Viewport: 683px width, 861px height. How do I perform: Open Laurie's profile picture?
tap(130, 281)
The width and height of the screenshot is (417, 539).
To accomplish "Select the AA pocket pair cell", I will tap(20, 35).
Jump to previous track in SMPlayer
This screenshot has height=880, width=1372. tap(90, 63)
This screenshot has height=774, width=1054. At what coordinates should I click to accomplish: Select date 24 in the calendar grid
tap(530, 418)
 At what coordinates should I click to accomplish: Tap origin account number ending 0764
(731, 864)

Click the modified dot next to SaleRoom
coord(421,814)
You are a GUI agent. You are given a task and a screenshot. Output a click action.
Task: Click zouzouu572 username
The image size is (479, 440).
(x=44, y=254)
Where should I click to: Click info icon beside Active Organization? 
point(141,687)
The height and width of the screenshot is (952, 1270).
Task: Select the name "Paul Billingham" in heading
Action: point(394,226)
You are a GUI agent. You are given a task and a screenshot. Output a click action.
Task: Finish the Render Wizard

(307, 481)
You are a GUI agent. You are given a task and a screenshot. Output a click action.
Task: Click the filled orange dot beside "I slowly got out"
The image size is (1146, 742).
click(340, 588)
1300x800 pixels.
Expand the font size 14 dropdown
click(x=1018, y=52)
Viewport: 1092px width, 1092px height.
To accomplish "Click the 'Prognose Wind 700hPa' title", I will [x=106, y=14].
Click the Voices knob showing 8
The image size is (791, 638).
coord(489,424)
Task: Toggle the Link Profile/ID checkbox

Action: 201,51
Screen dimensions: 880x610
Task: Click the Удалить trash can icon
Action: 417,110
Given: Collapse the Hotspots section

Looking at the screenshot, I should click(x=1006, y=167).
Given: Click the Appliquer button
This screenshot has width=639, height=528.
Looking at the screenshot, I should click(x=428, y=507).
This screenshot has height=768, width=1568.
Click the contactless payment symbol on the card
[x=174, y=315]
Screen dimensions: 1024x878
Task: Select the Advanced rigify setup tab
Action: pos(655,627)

What is needed – Extract from the records above the lines from the one containing "Task: Finish the Render Wizard" to the one containing "Given: Click the Appliquer button", both lines included, exactly as they appear and with nothing else.

Output –
Task: Finish the Render Wizard

(307, 481)
You are a GUI agent. You are given a task and a screenshot. Output a click action.
Task: Click the filled orange dot beside "I slowly got out"
The image size is (1146, 742).
click(340, 588)
1300x800 pixels.
Expand the font size 14 dropdown
click(x=1018, y=52)
Viewport: 1092px width, 1092px height.
To accomplish "Click the 'Prognose Wind 700hPa' title", I will [x=106, y=14].
Click the Voices knob showing 8
The image size is (791, 638).
coord(489,424)
Task: Toggle the Link Profile/ID checkbox

Action: 201,51
Screen dimensions: 880x610
Task: Click the Удалить trash can icon
Action: 417,110
Given: Collapse the Hotspots section

Looking at the screenshot, I should click(x=1006, y=167).
Given: Click the Appliquer button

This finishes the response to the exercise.